MATERIAL SHOWN
--------------------------------------------------

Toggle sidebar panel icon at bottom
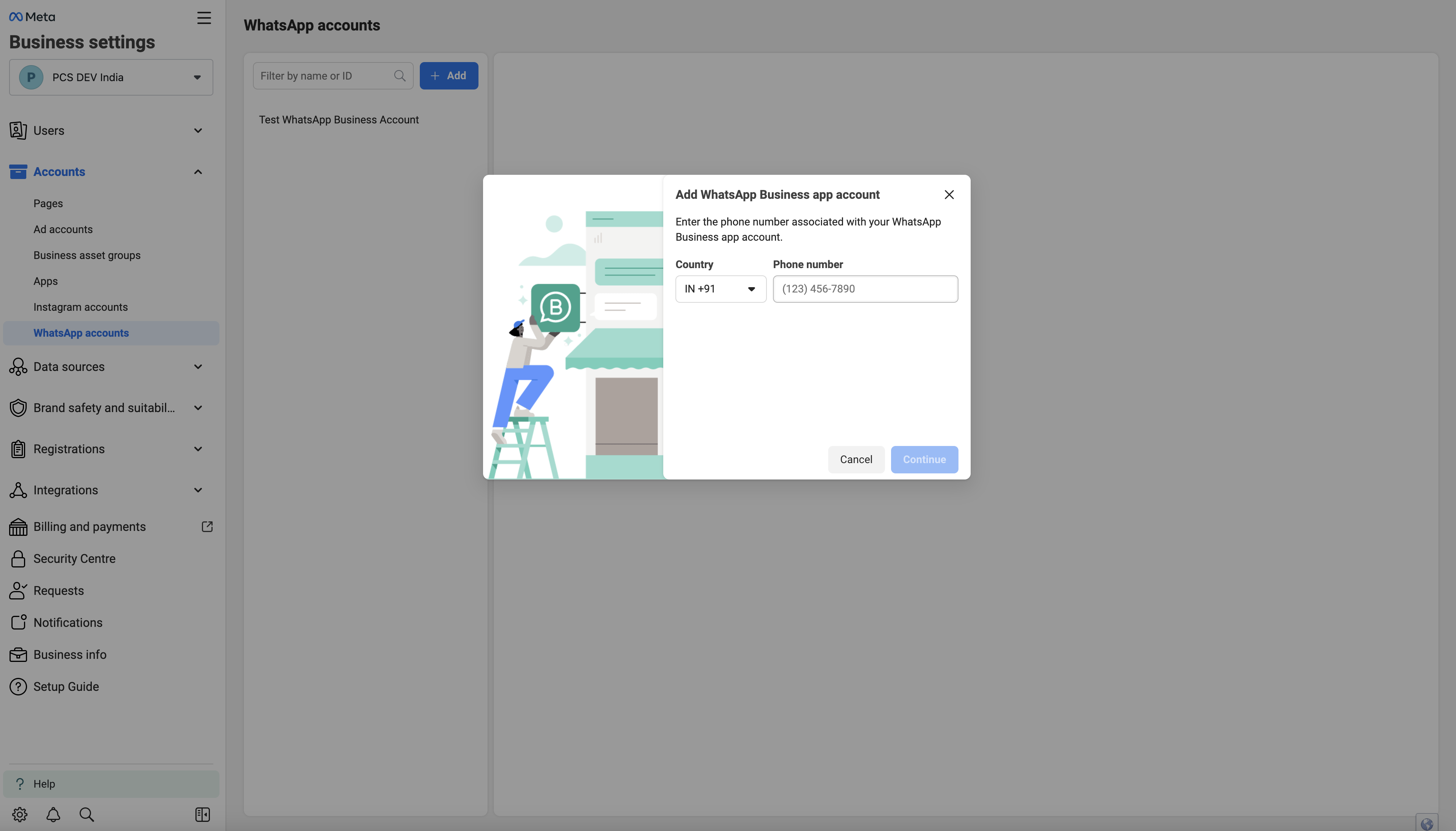The width and height of the screenshot is (1456, 831). coord(202,815)
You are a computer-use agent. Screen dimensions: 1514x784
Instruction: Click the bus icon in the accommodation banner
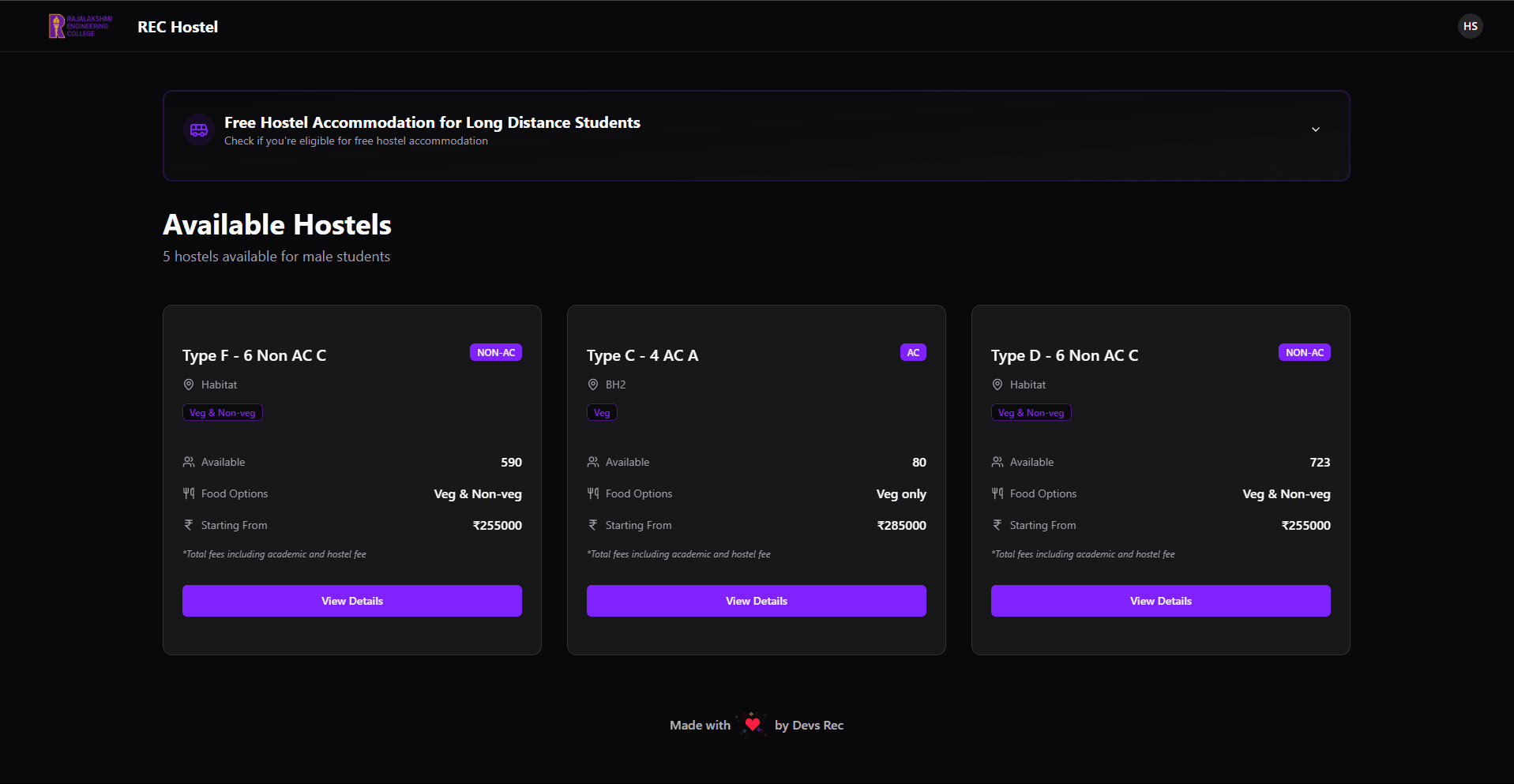[198, 129]
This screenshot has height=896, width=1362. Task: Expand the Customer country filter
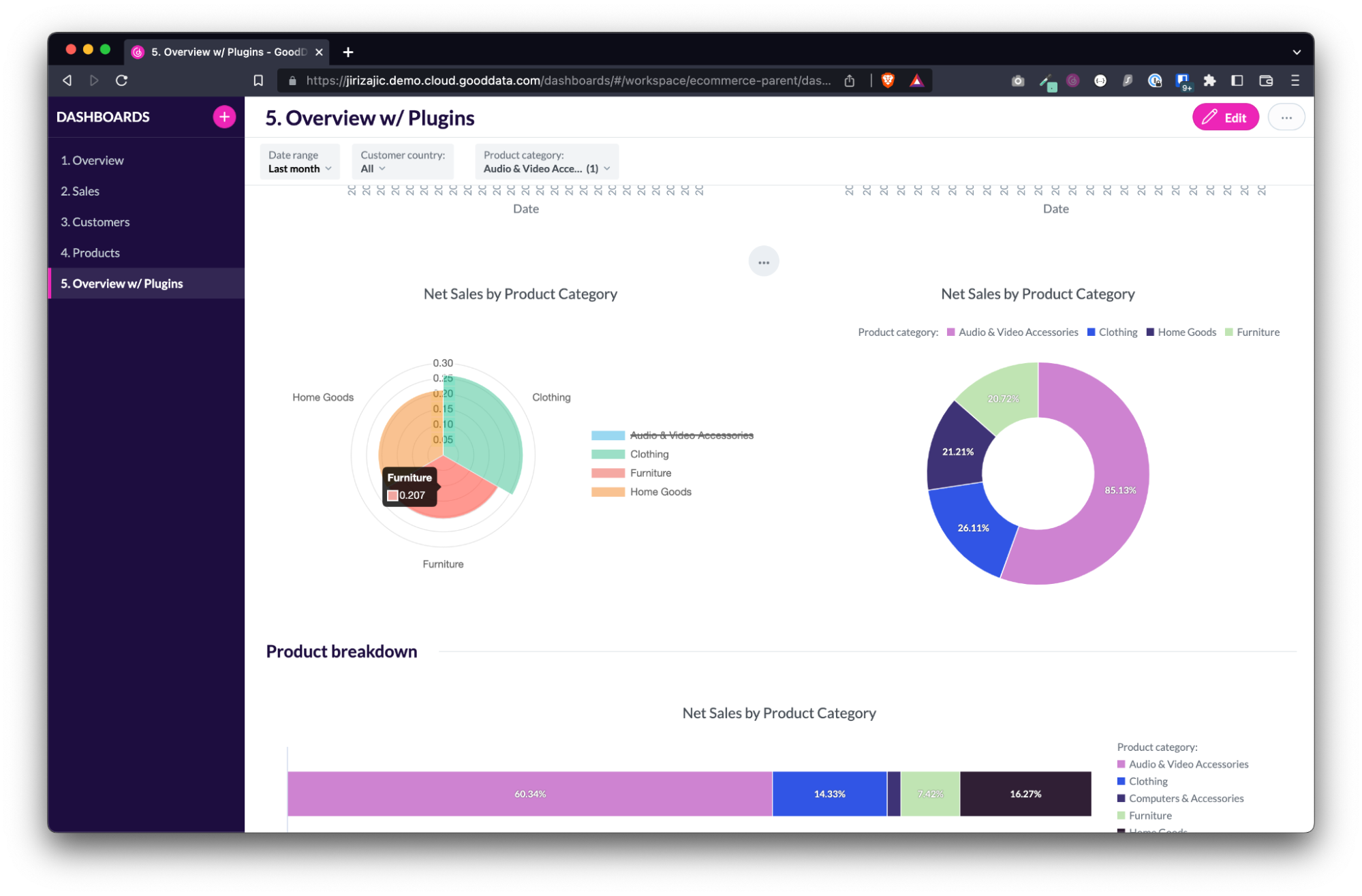[402, 162]

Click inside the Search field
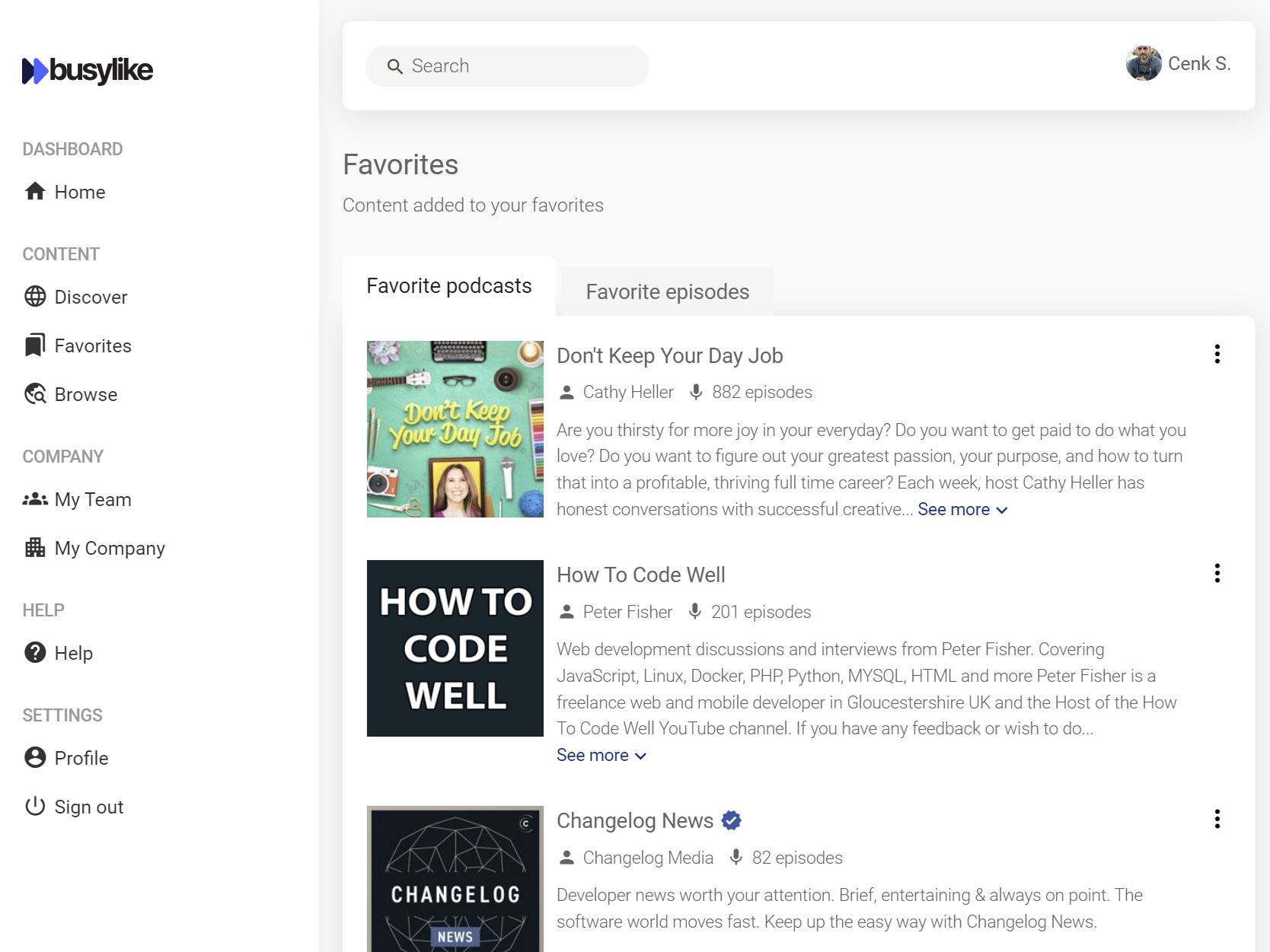507,66
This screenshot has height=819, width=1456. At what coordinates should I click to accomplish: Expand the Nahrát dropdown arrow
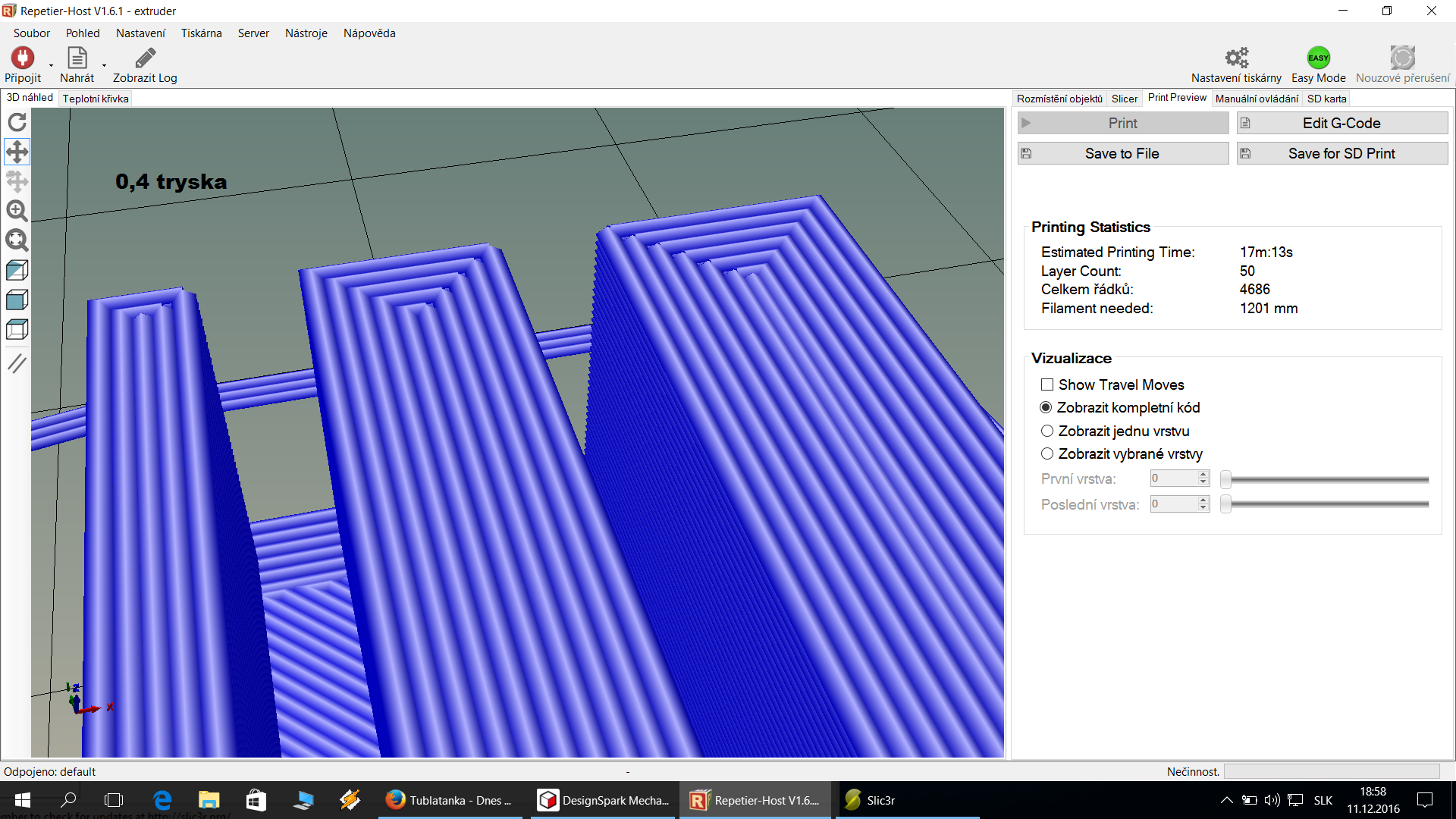point(104,66)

--------------------------------------------------

WHAT YOU SHOULD DO
Output every record verbatim, excluding any picture it contains.

WRITTEN SOLUTION
Toggle sidebar panel icon at bottom
The width and height of the screenshot is (1456, 831). coord(202,815)
You are a computer-use agent. Screen dimensions: 1514x784
Instruction: Click the bus icon in the accommodation banner
[198, 129]
This screenshot has height=896, width=1362. Task: Expand the Customer country filter
[402, 162]

Click inside the Search field
507,66
This screenshot has height=819, width=1456. At what coordinates should I click to accomplish: Expand the Nahrát dropdown arrow
point(104,66)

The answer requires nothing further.